Internist Oliver Sartor, MD, who led a session on prostate cancer at the meeting, said he spends about 90 minutes with newly diagnosed prostate cancer patients. He discusses the disease with patients, their prognosis if they choose not to be treated and the possible side effects of treatment.
Prostate cancer patients need to understand that more men are diagnosed with the disease than die from it, he told physicians at the meeting.
"When I talk to patients, I try to differentiate [prostate] cancer from others. I talk to them very bluntly about their overall expected survival if left untreated," said Dr. Sartor, professor of cancer research in the departments of medicine and urology at Tulane University School of Medicine in New Orleans.

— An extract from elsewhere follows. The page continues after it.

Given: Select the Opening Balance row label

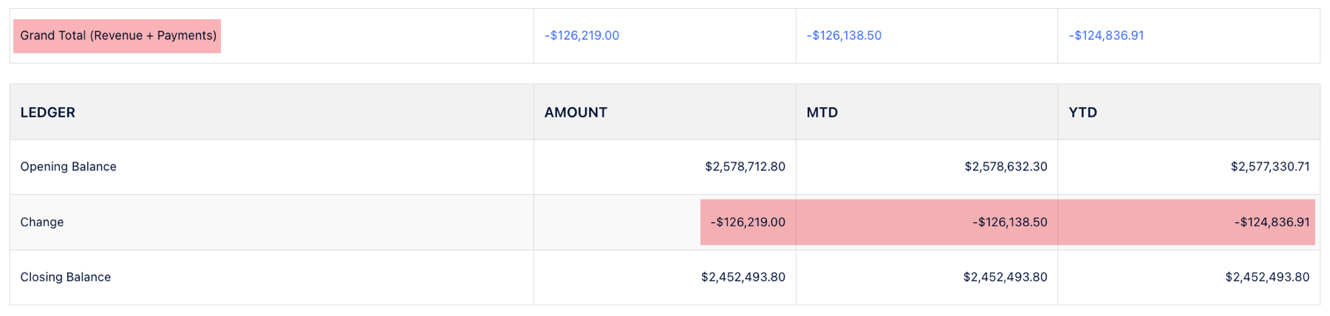Looking at the screenshot, I should 68,167.
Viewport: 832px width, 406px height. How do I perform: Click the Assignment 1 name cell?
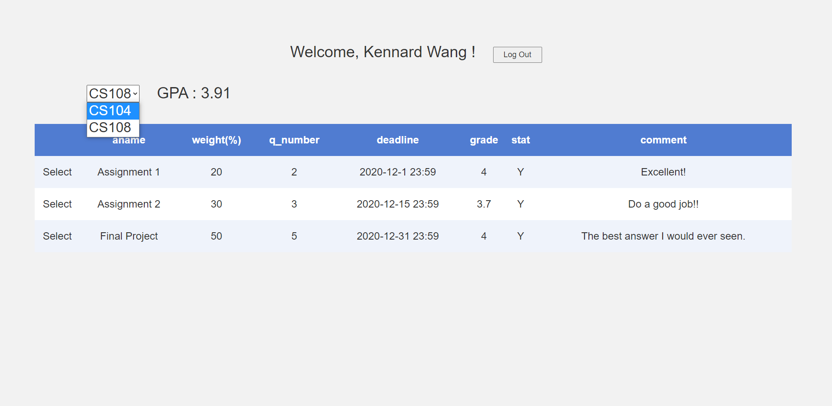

Prostate cancer is the most commonly diagnosed cancer among U.S. men and remains the second leading cause of cancer death in males, after lung cancer, according to the ACS. In 2009, about 192,000 men were diagnosed with prostate cancer, with 27,000 expected to die from the disease.
The ACS recommends yearly screening for men who have a PSA level of 2.5 ng/mL or higher. The ACS says men with a PSA of less than 2.5 ng/mL might need to be retested only every two years. Dr. Sartor screens his prostate cancer patients annually.
Most men diagnosed with the often slow-growing disease will not die from it, he said. Many will experience more problems from the side effects of treatment than from the disease, he added.
In determining whether treatment is necessary, Dr. Sartor considers multiple factors, including the patient's age, Gleason score, PSA level and number of positive biopsies.
Confusion about screening
Internist Alice Fuisz, MD, said patients seem to be receiving mixed messages from physicians in the wake of all the screening updates.
Some patients in her Washington, D.C., practice continue to see their gynecologists annually for Pap smears. Others stopped visiting their gynecologists because they believe they no longer need to be screened. "There's no clear message for women," Dr. Fuisz said.
The cervical cancer screening update issued by ACOG in November 2009 says women age 30 and older who have had three consecutive negative Pap smears may be screened once every three years. Women with at least three consecutive negative Pap tests and no abnormal tests in the previous 10 years should stop the screenings at age 65 to 70.
Obstetrician-gynecologist George Sawaya, MD, led a session on cervical cancer screening at the ACP meeting. He said physicians who implement new screening practices should consider how patients feel about the change.
Dr. Sawaya discusses the new Pap test guidelines with patients, explaining that, in many cases, annual tests are not necessary. Then he asks for their thoughts.
"If they say they want to come back in one year [for screening] I say, 'Great. I will see you in one year,' " said Dr. Sawaya, an associate professor in the department of obstetrics, gynecology and reproductive sciences at the University of California, San Francisco.
Internist Gilbert Welch, MD, MPH, said cancer screening guidelines are shifting to start screening later.
"We've been so enthusiastic in our promotion of early detection and have never suggested there are any downsides to it. It's a real paradigm changer to suggest there may be some harms in" detecting early signs of cancer, said Dr. Welch, professor of medicine at Dartmouth Medical School and the Dartmouth Institute for Health Policy and Clinical Practice in New Hampshire.